Look for "height" in each line of the entries, and return the matching lines.

▽

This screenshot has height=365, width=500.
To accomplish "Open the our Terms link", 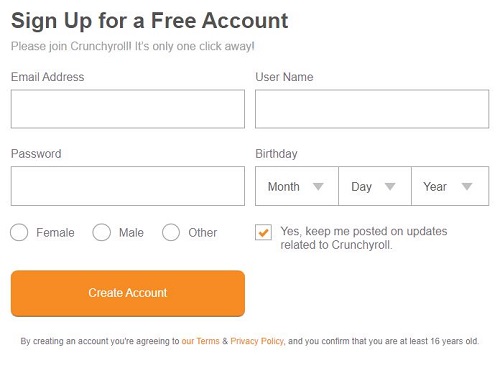I will click(x=200, y=341).
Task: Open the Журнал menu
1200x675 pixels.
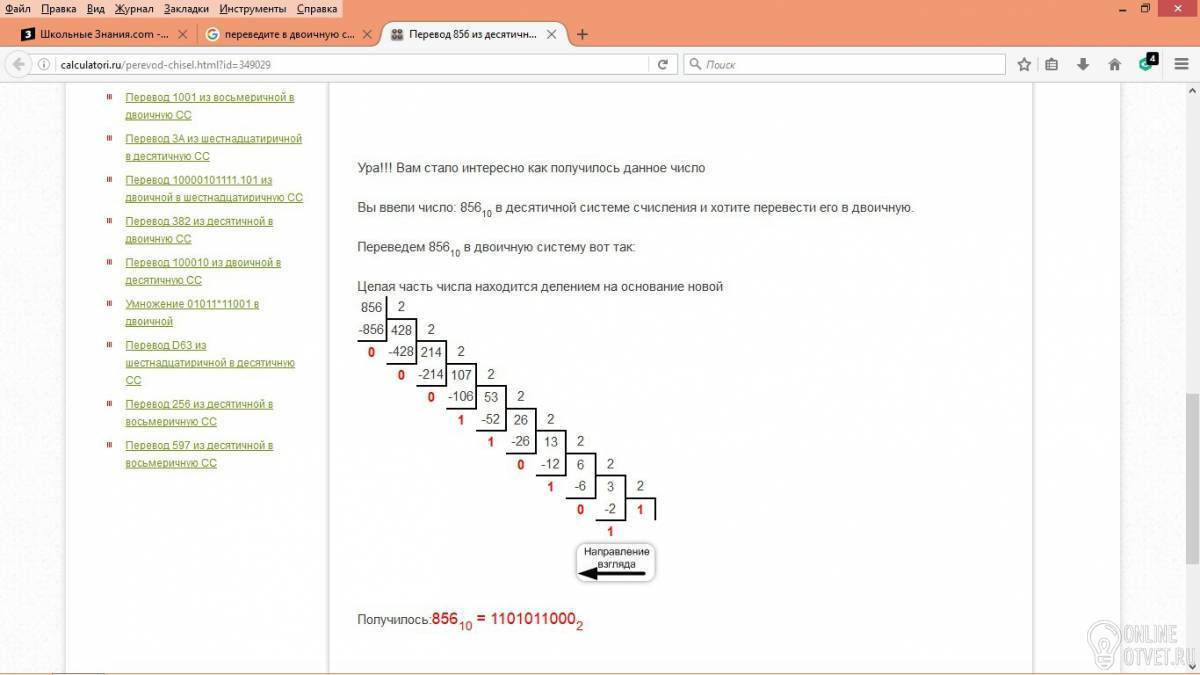Action: coord(134,9)
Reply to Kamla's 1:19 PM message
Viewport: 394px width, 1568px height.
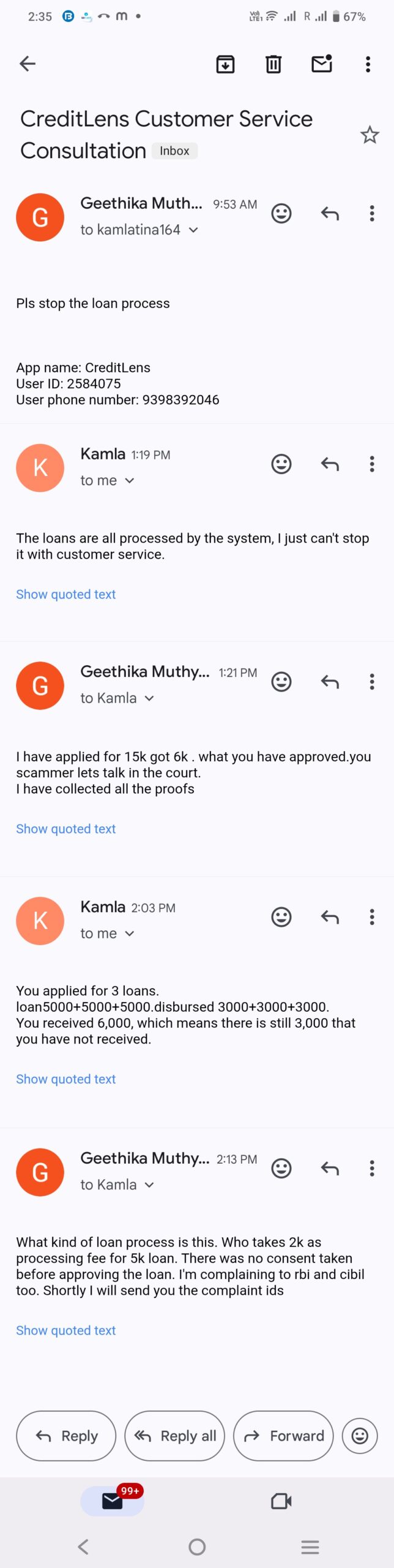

△

**SOLUTION TO THIS EXERCISE**
This screenshot has height=365, width=500.
Viewport: 394px width, 1568px height.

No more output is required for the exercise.